The state of New Mexico implemented a Treat First model on January 11, 2016, which permits certified behavioral health facilities to delay the comprehensive intake assessment until the fourth session, allotting time for providers to develop rapport with clients and to facilitate client motivation to enter and remain in treatment. The Treat First model was developed with agreement by Medicaid and state-funded non-Medicaid funds to cover the cost of services without agencies needing to alter their billing process or being found noncompliant for not conducting the intake assessment and treatment plan during the first visit. The only requirement is that facilities become certified as a Treat First Agency (https://treatfirst.org/talks/how-to-become-a-treat-first-agency/). To date, 32 behavioral health agencies have been certified to use the Treat First Model, most of which are child or adult mental health treatment agencies. An evaluation of the Treat First model in its first year found that approximately 66% of clients came to all scheduled appointments. Although promising, no empirical investigations, to our knowledge, have looked at the utility of an evidence-based intervention during the first contact or its impact on organizations. By working with two addiction treatment programs that do not currently adhere to the Treat First Model, the current trial offers a comparative investigation of the utility of the standard comprehensive assessment versus an evidence-based intervention during intake, and thus can guide the dissemination of the Treat First Model to other treatment programs. Further, by simultaneously evaluating the feasibility of implementing an evidence-based intervention at intake, programs can identify ways to modify their intake procedures to engage clients while also adhering to state and federal agency requirements.

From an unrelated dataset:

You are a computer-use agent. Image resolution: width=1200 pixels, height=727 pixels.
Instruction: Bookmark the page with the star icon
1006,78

There are some limitations of the proposed study. First, clients allocated to the MII condition may be contacted by the study site 24 h after their intake to complete required paperwork for treatment enrollment. Most addiction treatment programs are required to collect certain client information at the outset for external agencies (e.g., funding agencies, health insurance companies). The additional contact to collect the required information may impact client engagement in treatment, though we hope the delay in collecting the information will help mitigate any negative impacts of the information collected and maximize the potential impact of the MII on client engagement outcomes. Second, it may be difficult to train study site intake providers to MI proficiency as evidenced in prior studies, and given their myriad of job duties (e.g., client caseload, administrative tasks, staff meetings) [31]. To address possible challenges with intake providers having the time to be trained in MI and/or to deliver the MI condition, licensed psychologists or advanced clinical psychology graduate students trained in the MI intake intervention will be available to serve as MI intake providers while study site intake providers will serve as intake-as-usual providers. The research team will train all study site personnel in MI either before or after the clinical trial, depending on whether study site intake providers are available serve as MI intake therapists.

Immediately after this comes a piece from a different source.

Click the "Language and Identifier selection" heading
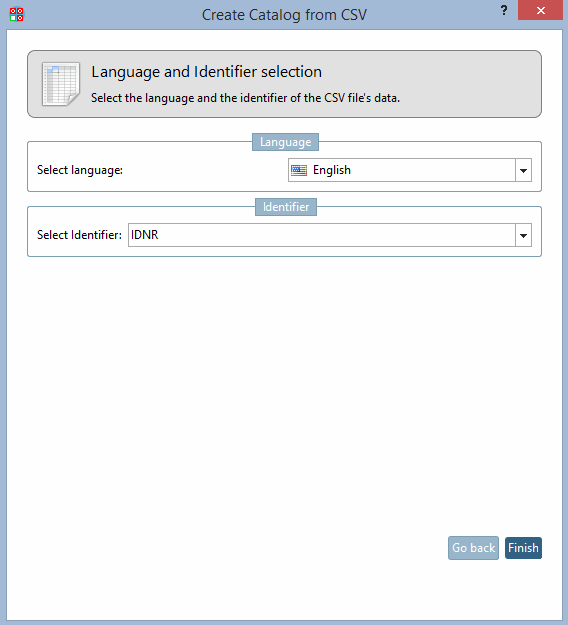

This is the first trial to evaluate the effect of a pure MI intake intervention on treatment engagement in clients seeking outpatient addiction treatment programs and thus to provide evidence on how to reduce attrition in addiction treatment. Achieving study aims can demonstrate how aligning the theory and application of MI can improve clients’ entry and engagement in addiction treatment, a point of delivery that currently has the highest rate of attrition. If promising results are achieved, a larger, multisite trial with treatment programs across the United States can lead to external agencies approving the delay of standard intake assessment until clients are engaged and committed to treatment success.